Published Dec 11, 2008It's no small task opening for Metallica, but hopefuls the Sword did a more than capable job: their throwback stoner sound filled up the arena nicely, even if they seemed a bit out of their element on such a huge stage. Lamb of God played it up like the vets they've become, showcasing one new tune amongst a great 45-minute set. They moved around the stage like it was theirs, but we all know who's show it really was.
Taking full advantage of the strange yet fun setup, which found the stage, with mics placed around all four sides, in the middle of the room, the legends of metal came out in full force, launching into "That Was Just Your Life" and following it up with "The End of the Line," both off of the recent Death Magnetic. A bold move, considering the sheer length of these new songs, but it worked great as an opener. From there it was a healthy mix of classics ("For Whom the Bell Tolls," "One," "Battery," "Master of Puppets," "No Remorse") and new material ("Cyanide," "The Day that Never Comes," "Broken, Beat and Scarred"), all delivered with a surprising amount of energy, as if these guys are still in their 20s.

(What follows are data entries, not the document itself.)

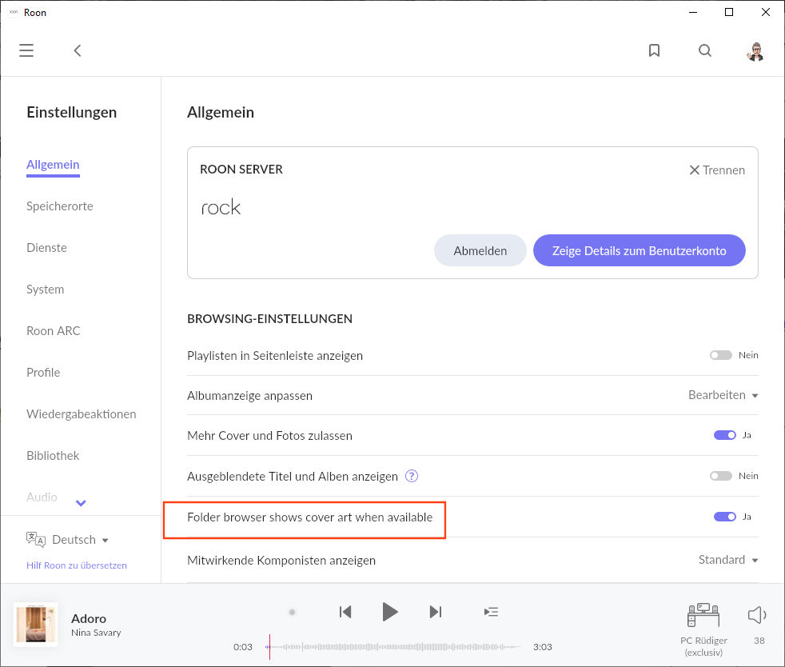Click the help icon beside Ausgeblendete Titel
This screenshot has height=667, width=785.
(x=412, y=476)
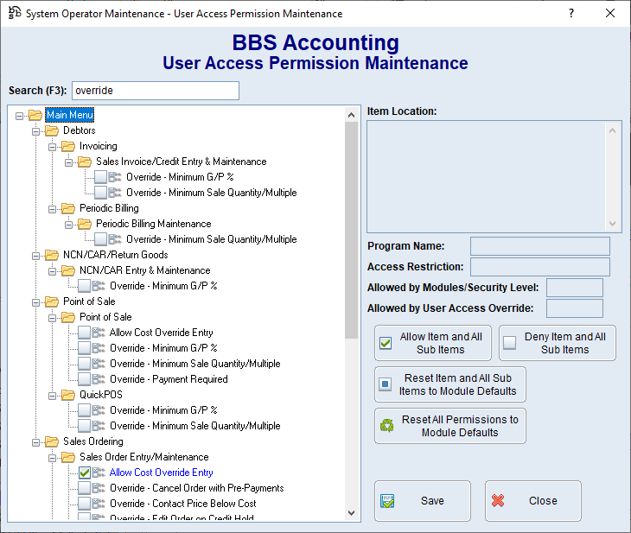Collapse the NCN/CAR/Return Goods branch
Image resolution: width=631 pixels, height=533 pixels.
pyautogui.click(x=36, y=255)
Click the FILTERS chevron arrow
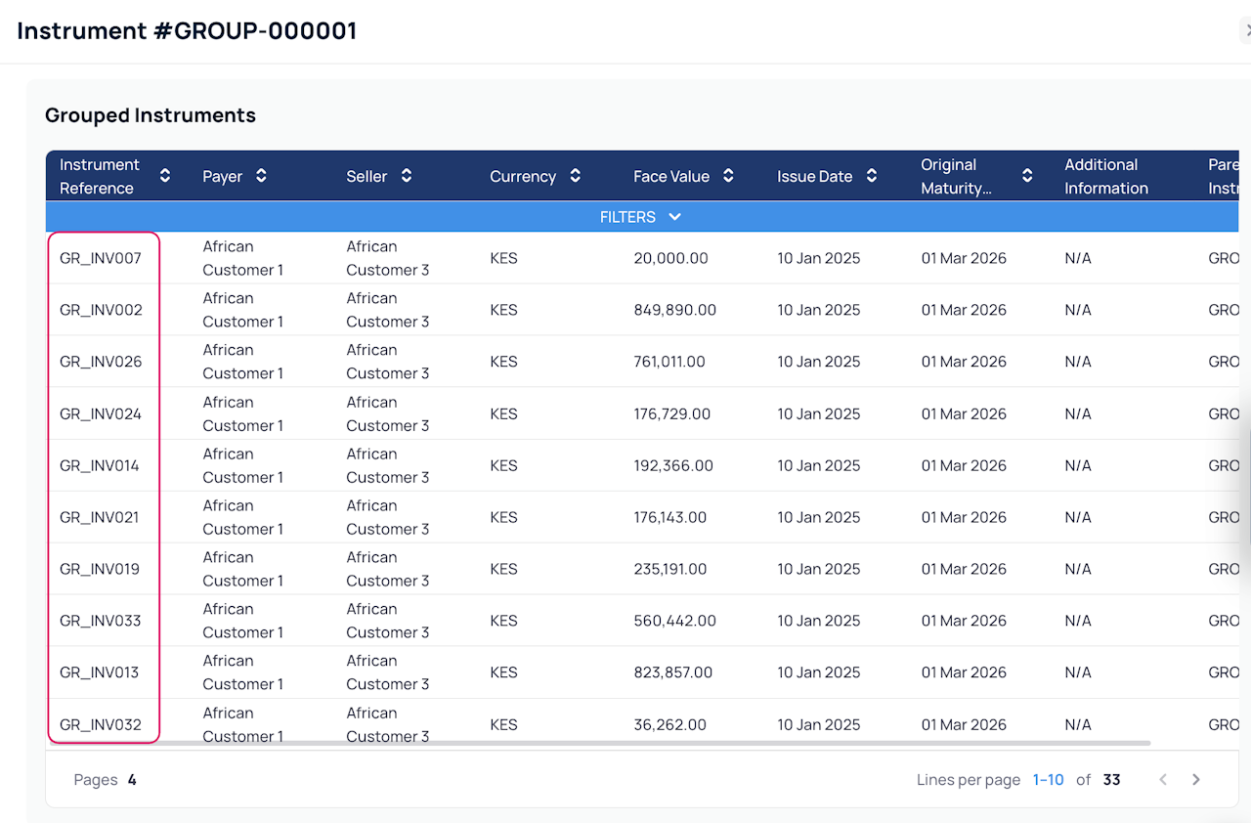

The new material comes across better live than on the album, where the strange production and over-long songs get distracting. Noticeably, the band played nothing off of Load, ReLoad or St. Anger, but I didn't hear any complaints.
By the time Metallica played their final encore, a loose and lively version of "Seek and Destroy," with the house lights on for the whole song and a sea of Metallica beach balls tossed down from the rafters onto an unsuspecting audience, their smiles said it all - this is a Metallica celebrating life, not the Metallica that has been celebrating death for so many years. And they've never sounded better.